Street-safety advocates began pressuring the mayor to pick up the pace on Vision Zero improvements early in November, after a man named James Samiere was struck by a car and killed on busy Sloat Boulevard. The collision occurred near an intersection where pedestrian-safety improvements were already planned, and close to several areas identified on the city’s high-injury network for traffic incidents. In the wake of Samiere’s death, the pedestrian advocacy group Walk San Francisco and the San Francisco Bicycle Coalition wrote an open letter calling on the mayor to demand improvements at the site of every traffic death and urging him to resolve delays in existing street-improvement projects.

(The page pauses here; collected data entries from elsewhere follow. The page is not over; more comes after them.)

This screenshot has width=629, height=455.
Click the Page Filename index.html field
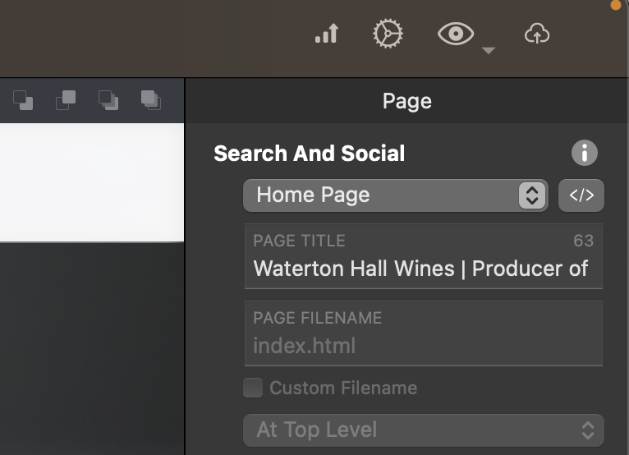(423, 345)
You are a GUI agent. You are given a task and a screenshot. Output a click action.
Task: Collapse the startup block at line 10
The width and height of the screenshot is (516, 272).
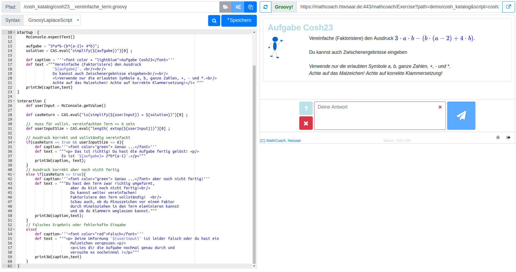(x=14, y=32)
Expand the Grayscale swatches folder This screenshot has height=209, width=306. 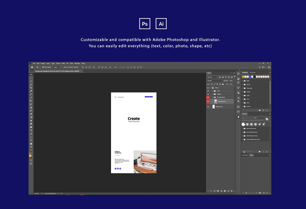tap(242, 88)
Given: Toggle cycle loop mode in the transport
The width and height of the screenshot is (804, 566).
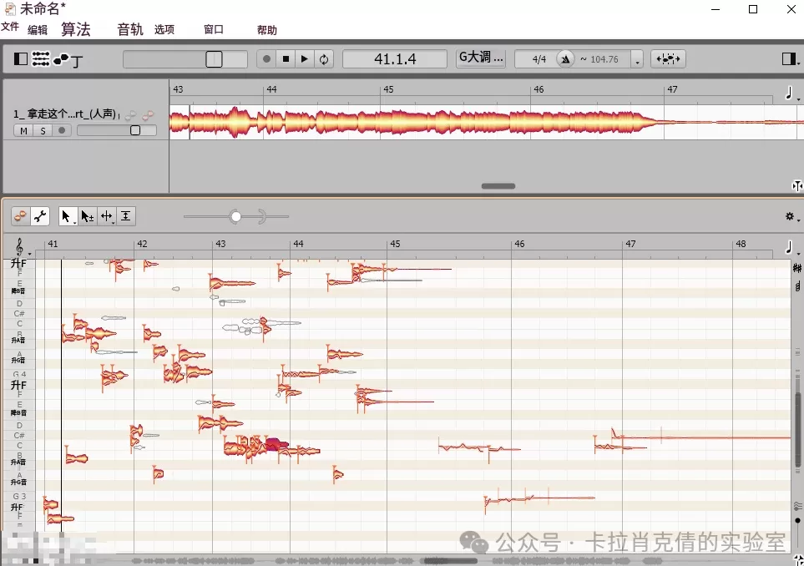Looking at the screenshot, I should (x=324, y=59).
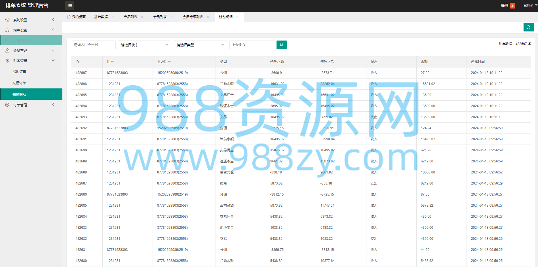Click the 会员管理 person icon
Viewport: 538px width, 267px height.
point(7,50)
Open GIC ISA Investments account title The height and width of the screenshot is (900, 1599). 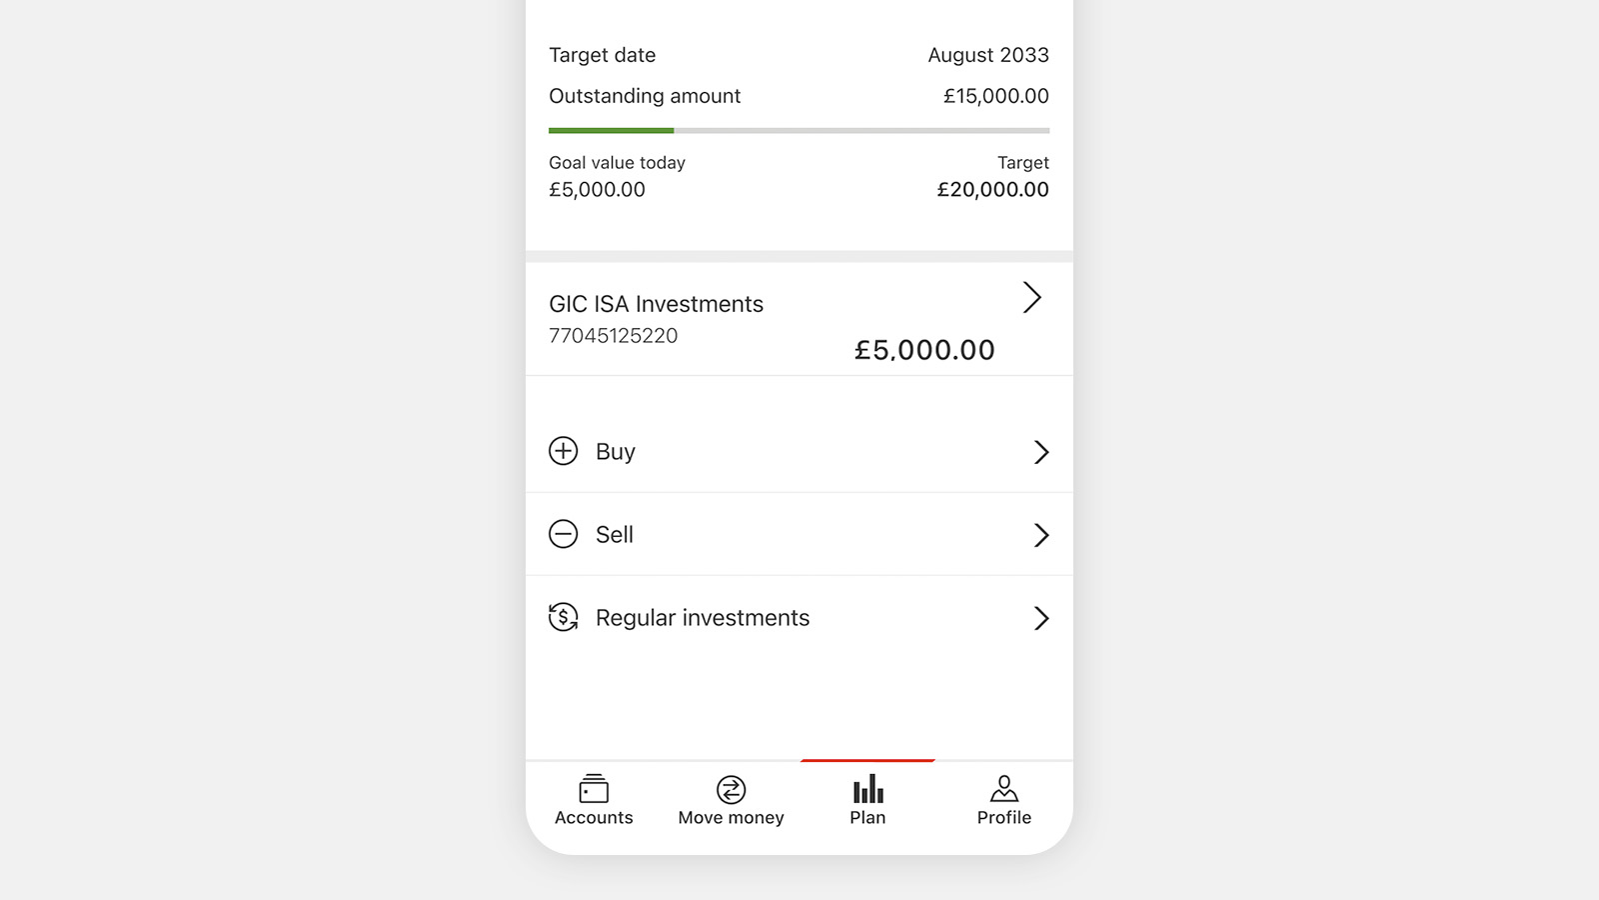coord(656,304)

“For years, the community, the city, and the state have been planning improvements to Sloat,” the groups wrote. “But as on many other dangerous streets in San Francisco, improvements have not come quickly enough, and a man has just paid the ultimate price as a result.”

Lee announced his directive to SFMTA in a letter dated Nov. 15, two weeks after the incident.

“One death on our streets is too many and the SFMTA needs to take swift action to improve safety at collision sites,” Lee wrote to the transportation authority. “… I recognize the good work that you and your staff have accomplished and continue to accomplish. But with 17 deaths on our streets so far this year, we need to do more.”

Representatives of Walk SF and the Bicycle Coalition say they’re glad that the mayor chose to act in response to their advocacy, but that more needs to change — and more quickly — if the city hopes to meet its goal of zero traffic deaths by 2024.

“I think that everyone we work with is really committed to Vision Zero,” says Cathy DeLuca, policy director for Walk SF. “They all believe in Vision Zero and they all believe in safe streets, but Vision Zero is an extremely bold goal. We really applauded the city when they took on that goal, but I think what might be missing is a realization that a goal that is that bold requires bold action.”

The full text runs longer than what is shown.